Emanuel Swedenborg in Anthroposophy

Updated: June 2026
Glossary Anthroposophy 3 min read
Emanuel Swedenborg n.

Steiner's classic example of a genuine seer whose physical-world habits of mind falsified what he saw in the spiritual world.

Emanuel Swedenborg (1688 to 1772) was a Swedish scientist and seer whom Rudolf Steiner uses, in a 1915 Dornach lecture, as the standing example of how subjective factors distort real supersensible perception. Steiner credits Swedenborg with true entry into the spiritual world, then shows how the man's ingrained physical-world cognition reshaped everything he reported there.

If Swedenborg had been able to get used to being perceived and thought about by the beings of the higher hierarchies, then he would not have experienced the inability to understand the Mars beings while the Angeloi could understand them. He was only capable of applying his own perspective and could not make use of the angelic mode of perception. But that is precisely what we have to be able to do. It is not enough to have concepts; we must become concepts. It is not enough to think; we must become thoughts, thoughts of the beings of the higher hierarchies.

Rudolf Steiner, Community Life, Inner Development, Sexuality and the Spiritual Teacher (GA 253, 1915)

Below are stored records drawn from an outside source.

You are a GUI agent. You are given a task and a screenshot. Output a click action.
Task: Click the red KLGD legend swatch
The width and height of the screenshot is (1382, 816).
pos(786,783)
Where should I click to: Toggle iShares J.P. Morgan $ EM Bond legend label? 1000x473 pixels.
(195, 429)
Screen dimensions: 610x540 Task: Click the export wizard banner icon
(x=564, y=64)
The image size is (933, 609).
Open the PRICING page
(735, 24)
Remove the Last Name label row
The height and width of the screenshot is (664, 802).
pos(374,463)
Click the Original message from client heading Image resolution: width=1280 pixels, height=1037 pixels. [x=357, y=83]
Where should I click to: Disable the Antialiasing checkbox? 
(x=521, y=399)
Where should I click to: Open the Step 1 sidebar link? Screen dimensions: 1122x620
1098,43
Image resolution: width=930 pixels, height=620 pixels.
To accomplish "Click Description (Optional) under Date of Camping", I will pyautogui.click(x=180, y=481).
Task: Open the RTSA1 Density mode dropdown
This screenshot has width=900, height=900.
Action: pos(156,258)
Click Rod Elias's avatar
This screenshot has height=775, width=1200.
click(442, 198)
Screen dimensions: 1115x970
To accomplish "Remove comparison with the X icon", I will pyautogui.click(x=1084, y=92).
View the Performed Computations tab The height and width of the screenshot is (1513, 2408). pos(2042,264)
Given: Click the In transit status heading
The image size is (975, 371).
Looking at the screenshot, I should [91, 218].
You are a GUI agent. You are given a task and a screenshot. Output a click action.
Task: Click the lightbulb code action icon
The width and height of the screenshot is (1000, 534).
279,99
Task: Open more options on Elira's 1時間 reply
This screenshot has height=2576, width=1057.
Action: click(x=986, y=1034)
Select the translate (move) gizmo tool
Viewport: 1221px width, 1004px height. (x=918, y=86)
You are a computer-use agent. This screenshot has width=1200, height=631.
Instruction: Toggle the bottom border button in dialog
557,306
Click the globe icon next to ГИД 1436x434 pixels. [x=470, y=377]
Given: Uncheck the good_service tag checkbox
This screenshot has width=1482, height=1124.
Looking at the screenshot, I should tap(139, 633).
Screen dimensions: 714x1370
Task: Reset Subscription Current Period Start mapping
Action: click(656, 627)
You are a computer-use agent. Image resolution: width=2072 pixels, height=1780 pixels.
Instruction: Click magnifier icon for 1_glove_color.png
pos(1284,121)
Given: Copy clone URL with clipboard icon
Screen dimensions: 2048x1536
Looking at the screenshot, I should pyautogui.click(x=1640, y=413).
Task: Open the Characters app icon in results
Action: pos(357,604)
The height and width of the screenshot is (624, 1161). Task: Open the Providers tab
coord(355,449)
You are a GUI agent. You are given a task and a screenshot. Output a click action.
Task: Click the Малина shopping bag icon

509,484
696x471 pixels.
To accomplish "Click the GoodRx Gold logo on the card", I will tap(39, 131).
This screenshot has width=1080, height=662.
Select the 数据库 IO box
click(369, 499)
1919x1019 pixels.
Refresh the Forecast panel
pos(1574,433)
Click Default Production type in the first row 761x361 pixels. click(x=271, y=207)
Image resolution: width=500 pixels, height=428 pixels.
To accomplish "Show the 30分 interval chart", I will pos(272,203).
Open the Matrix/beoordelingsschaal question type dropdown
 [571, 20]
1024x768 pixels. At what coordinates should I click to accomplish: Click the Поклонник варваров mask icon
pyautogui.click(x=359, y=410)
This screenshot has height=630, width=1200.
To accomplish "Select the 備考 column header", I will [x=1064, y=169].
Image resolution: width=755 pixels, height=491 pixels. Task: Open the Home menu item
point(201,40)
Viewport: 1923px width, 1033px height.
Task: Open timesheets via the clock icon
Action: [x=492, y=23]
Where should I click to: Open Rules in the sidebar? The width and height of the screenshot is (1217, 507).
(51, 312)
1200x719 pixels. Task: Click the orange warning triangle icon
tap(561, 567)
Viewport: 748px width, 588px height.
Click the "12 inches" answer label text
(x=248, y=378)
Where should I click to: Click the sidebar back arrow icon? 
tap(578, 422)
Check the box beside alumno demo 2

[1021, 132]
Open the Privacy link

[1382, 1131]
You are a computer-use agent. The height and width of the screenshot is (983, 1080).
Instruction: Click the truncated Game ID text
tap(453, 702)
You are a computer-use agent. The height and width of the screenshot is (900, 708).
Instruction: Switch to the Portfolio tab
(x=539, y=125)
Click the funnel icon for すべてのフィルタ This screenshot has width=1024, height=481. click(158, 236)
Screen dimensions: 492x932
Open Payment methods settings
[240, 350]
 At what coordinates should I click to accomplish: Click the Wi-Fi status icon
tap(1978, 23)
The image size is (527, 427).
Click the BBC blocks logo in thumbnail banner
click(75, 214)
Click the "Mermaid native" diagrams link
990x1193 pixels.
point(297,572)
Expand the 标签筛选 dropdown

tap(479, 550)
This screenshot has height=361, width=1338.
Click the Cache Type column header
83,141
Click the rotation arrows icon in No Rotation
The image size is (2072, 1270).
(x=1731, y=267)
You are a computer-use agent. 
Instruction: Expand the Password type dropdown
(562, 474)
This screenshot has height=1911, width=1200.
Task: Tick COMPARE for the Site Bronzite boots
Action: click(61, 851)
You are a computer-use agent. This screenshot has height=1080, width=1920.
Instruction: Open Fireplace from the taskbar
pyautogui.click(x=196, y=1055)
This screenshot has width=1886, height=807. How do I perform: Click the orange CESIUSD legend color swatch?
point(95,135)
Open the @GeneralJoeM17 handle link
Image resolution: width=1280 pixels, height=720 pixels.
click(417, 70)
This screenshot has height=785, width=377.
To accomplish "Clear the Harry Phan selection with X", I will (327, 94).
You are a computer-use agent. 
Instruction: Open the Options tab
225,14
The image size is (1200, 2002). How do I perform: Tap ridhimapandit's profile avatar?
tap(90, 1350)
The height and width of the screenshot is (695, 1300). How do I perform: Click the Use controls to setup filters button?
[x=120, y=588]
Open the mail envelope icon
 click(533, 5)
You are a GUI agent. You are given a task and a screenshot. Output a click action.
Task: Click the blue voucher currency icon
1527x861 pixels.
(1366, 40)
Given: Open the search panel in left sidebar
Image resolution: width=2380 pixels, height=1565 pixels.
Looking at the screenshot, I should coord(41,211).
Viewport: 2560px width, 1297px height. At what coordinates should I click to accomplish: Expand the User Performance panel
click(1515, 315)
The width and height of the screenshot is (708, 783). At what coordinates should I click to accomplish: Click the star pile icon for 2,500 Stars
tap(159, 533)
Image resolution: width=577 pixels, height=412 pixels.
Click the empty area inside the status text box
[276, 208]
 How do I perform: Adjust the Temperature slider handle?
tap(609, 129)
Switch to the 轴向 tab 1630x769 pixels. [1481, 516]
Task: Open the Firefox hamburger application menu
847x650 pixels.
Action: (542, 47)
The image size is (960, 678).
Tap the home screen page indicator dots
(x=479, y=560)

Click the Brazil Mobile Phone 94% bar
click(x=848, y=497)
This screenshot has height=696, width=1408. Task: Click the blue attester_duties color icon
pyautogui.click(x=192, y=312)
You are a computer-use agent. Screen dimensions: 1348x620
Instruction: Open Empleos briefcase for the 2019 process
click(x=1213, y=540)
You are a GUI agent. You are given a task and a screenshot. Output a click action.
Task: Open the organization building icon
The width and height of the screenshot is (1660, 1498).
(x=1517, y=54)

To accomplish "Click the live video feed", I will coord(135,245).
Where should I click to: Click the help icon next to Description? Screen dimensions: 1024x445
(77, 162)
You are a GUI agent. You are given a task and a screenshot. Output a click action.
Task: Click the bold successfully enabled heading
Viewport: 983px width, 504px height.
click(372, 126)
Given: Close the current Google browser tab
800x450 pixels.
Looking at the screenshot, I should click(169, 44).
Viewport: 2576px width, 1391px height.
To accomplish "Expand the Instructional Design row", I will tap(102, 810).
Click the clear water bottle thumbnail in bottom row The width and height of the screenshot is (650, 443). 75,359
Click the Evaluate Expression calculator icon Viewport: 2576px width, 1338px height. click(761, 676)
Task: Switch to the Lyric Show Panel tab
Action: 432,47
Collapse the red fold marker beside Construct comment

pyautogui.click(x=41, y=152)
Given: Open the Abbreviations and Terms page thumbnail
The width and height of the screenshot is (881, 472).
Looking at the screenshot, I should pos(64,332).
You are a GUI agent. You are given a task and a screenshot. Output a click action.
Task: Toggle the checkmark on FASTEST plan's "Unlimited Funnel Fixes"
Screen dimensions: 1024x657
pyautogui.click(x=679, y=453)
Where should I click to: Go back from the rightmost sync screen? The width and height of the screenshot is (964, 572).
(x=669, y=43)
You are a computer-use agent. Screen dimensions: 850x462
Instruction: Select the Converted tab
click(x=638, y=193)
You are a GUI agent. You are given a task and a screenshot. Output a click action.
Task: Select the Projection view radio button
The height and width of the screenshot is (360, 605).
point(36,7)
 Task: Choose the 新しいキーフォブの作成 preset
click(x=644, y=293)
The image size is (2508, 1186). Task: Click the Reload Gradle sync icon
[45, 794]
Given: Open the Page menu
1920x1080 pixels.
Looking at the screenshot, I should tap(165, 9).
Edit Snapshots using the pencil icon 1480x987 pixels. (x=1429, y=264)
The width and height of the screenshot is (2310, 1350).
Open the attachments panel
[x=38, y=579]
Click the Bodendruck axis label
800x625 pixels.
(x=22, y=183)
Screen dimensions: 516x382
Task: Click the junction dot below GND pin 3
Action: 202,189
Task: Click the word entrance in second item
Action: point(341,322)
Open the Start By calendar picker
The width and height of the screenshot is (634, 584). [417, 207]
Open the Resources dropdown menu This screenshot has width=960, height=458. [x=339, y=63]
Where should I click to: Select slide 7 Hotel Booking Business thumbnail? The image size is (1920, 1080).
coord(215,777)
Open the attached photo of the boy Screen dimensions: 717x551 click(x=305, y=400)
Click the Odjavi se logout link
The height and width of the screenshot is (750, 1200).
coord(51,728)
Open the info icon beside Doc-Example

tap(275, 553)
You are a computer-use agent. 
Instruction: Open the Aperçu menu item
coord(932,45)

Mainstream history filed Swedenborg under credulous mysticism for two centuries, but the academic study of Western esotericism has reopened the case Steiner anticipated. Wouter Hanegraaff, in Esotericism and the Academy (Cambridge University Press, 2012), positions Swedenborg as a serious empirical thinker whose spiritual reports deserve method rather than dismissal, the very distinction Steiner drew when he praised Swedenborg's pre-clairvoyant science while critiquing his seership. The Swedenborg Society, founded in Bloomsbury, London in 1810 and still publishing his Latin manuscripts, preserves exactly the careful textual record Steiner pointed to when he noted that a committee of scholars was editing the man's scientific works. Read together, these sources frame Swedenborg as Steiner did: a rigorous mind who genuinely crossed a threshold, then mapped the far side with instruments calibrated for the near side. Thalira synthesis: Swedenborg is anthroposophy's permanent reminder that access to the spiritual world is not the same as accuracy within it, and that the discipline of stepping outside one's own observing self, becoming a thought for the Angeloi rather than a viewer of them, is the schooling no native gift can replace. The contemporary practitioner who treats every inner experience as self-evidently true repeats Swedenborg's single error, and the corrective Steiner offers is not less perception but more conscientiousness about its frame.